Maybe we should have zero_missing_pages which would only zero on short reads,
and zero_damaged_pages which would zero on all IO errors?

Or we could have zero_damaged_pages zero only if reports EIO, and then add
any platform-specific additional error codes as we learn about them. ERANGE
on darwin would be the first such addition.

In any case, it seems to me that at least EIO should trigger zeroing, since
that is presumably what you'd get on a filesystem with integrated checksums
like ZFS.

best regards,
Florian Pflug

From:	Alvaro Herrera <alvherre(at)commandprompt(dot)com>
To:	Florian Pflug <fgp(at)phlo(dot)org>
Cc:	Tom Lane <tgl(at)sss(dot)pgh(dot)pa(dot)us>, Pg Hackers <pgsql-hackers(at)postgresql(dot)org>
Subject:	Re: read() returns ERANGE in Mac OS X
Date:	2012-05-18 21:18:57
Message-ID:	1337375767-sup-8837@alvh.no-ip.org
Views:	Raw Message \| Whole Thread \| Download mbox \| Resend email
Lists:	pgsql-hackers

Excerpts from Florian Pflug's message of jue may 17 09:08:26 -0400 2012:
> On May16, 2012, at 15:51 , Tom Lane wrote:

> > It is by design, in that the only contemplated case was truncated-away
> > pages.

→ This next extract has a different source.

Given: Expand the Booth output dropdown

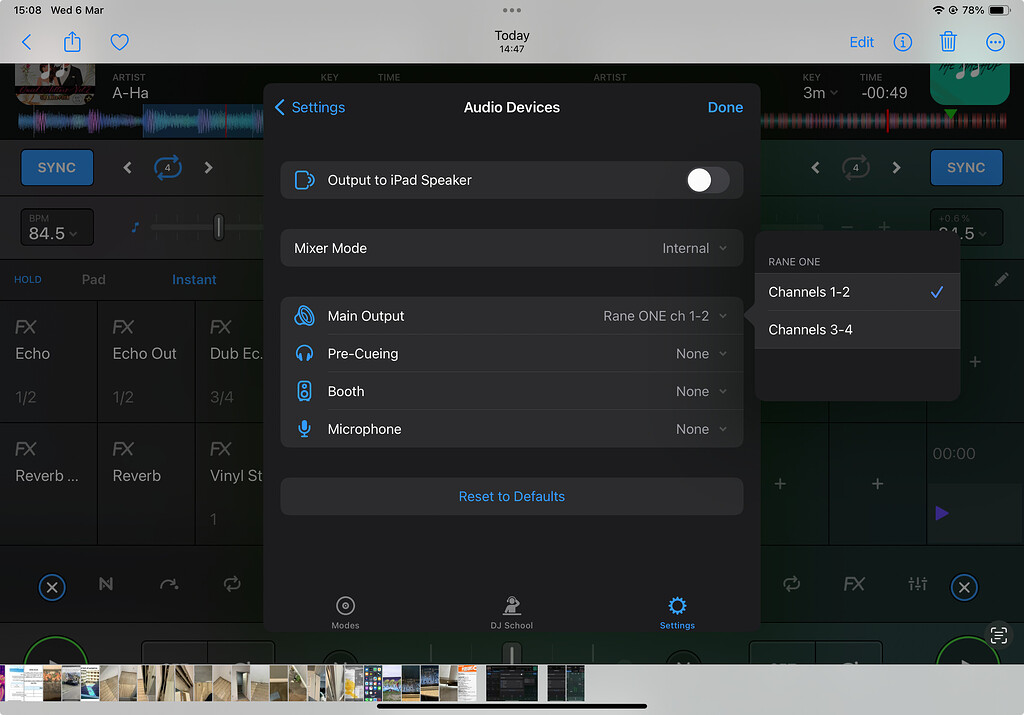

I'm pretty hesitant to consider allowing arbitrary kernel errors
> > to be ignored here …
>
> Maybe we should have zero_missing_pages which would only zero on short reads,
> and zero_damaged_pages which would zero on all IO errors?
>
> Or we could have zero_damaged_pages zero only if reports EIO, and then add
> any platform-specific additional error codes as we learn about them. ERANGE
> on darwin would be the first such addition.

Seems to me that we could make zero_damaged_pages an enum. The default
value of "on" would only catch truncated-away pages; another value would
also capture kernel-level error conditions.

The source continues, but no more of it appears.